**Data shown**:
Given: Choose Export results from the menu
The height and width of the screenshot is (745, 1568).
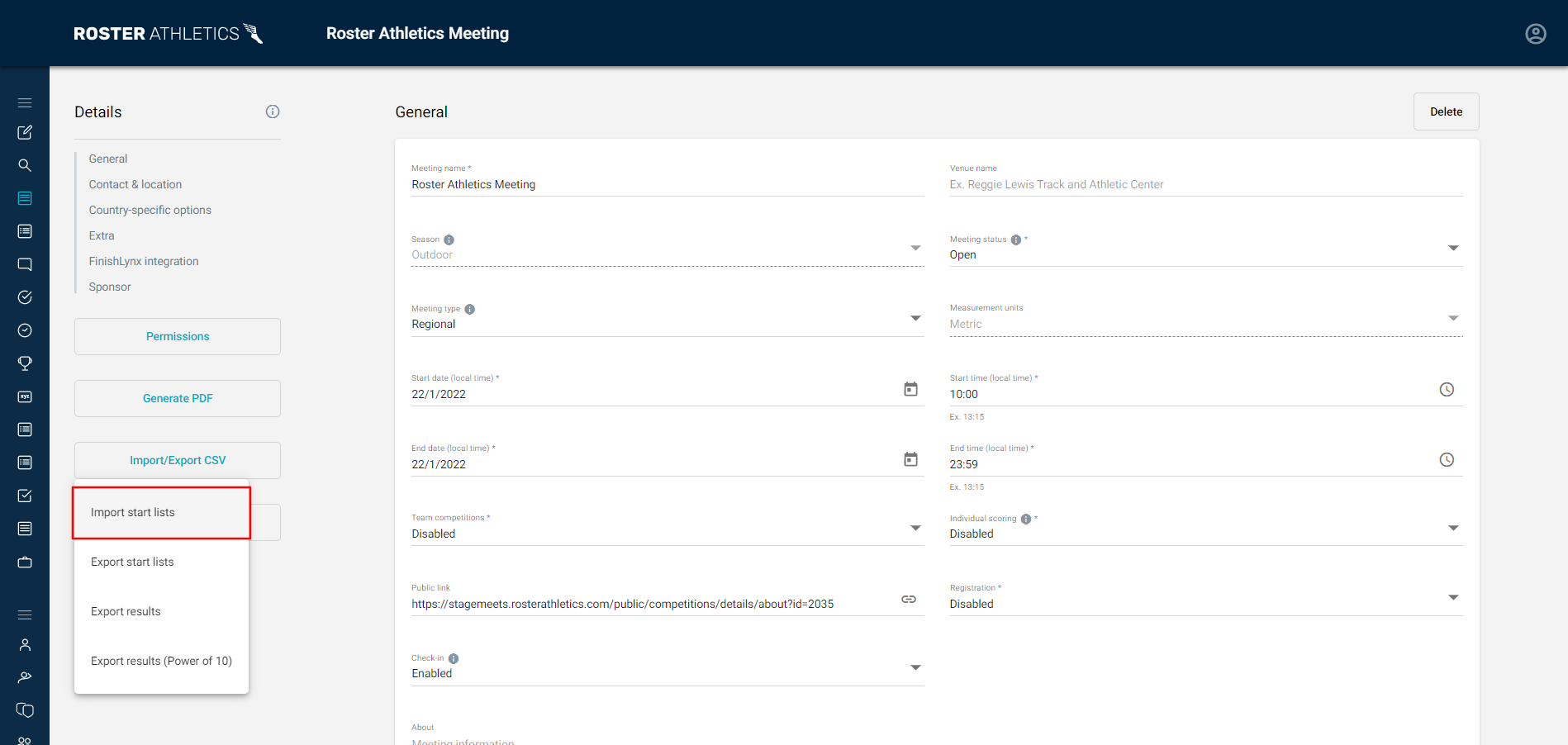Looking at the screenshot, I should pyautogui.click(x=126, y=611).
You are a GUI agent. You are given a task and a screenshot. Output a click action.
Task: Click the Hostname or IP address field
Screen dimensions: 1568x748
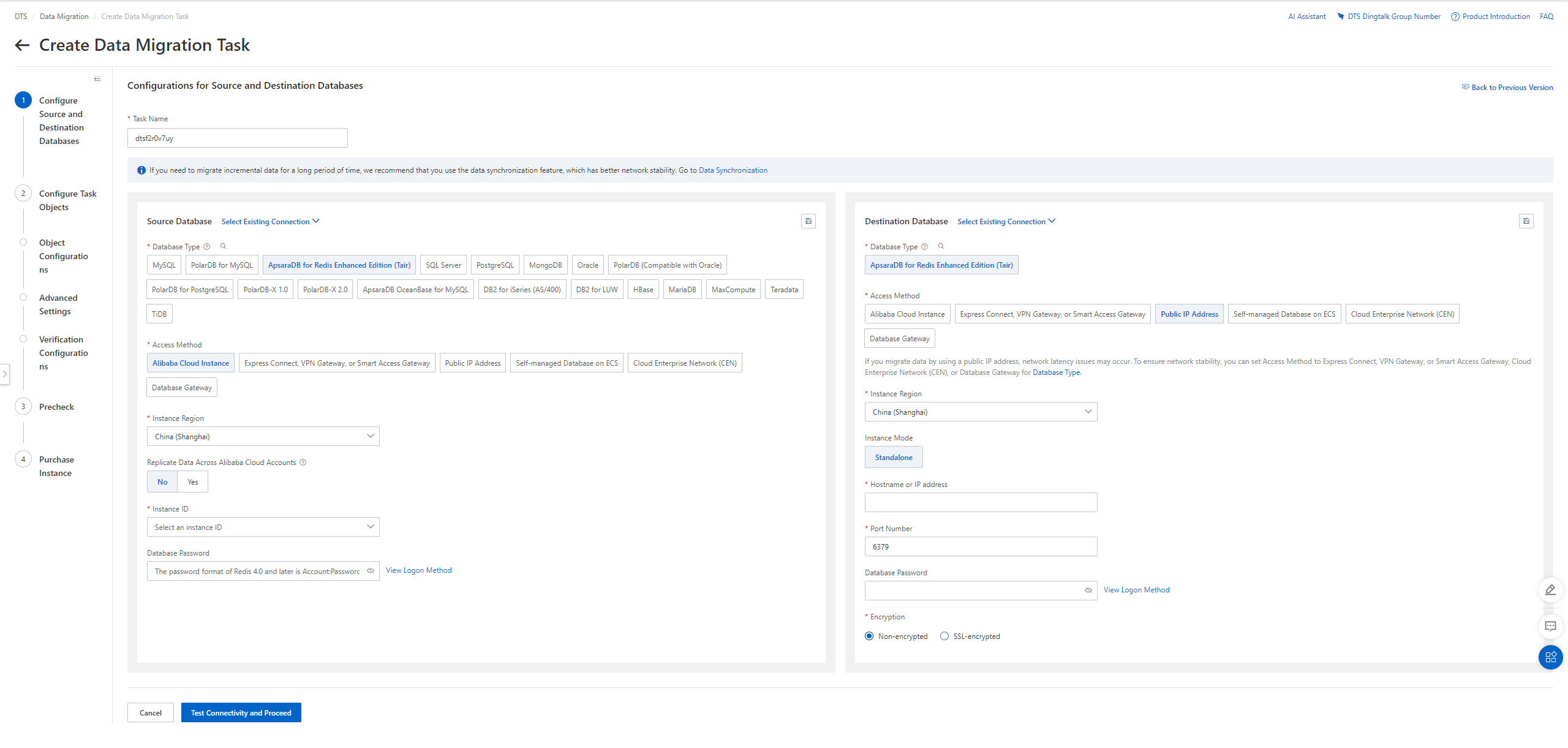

**Task item**:
In the records above, find the line with "Task: Click the Hostname or IP address field" and copy from it through the last line exactly, without the pictures.

**Written solution**:
Task: Click the Hostname or IP address field
Screen dimensions: 1568x748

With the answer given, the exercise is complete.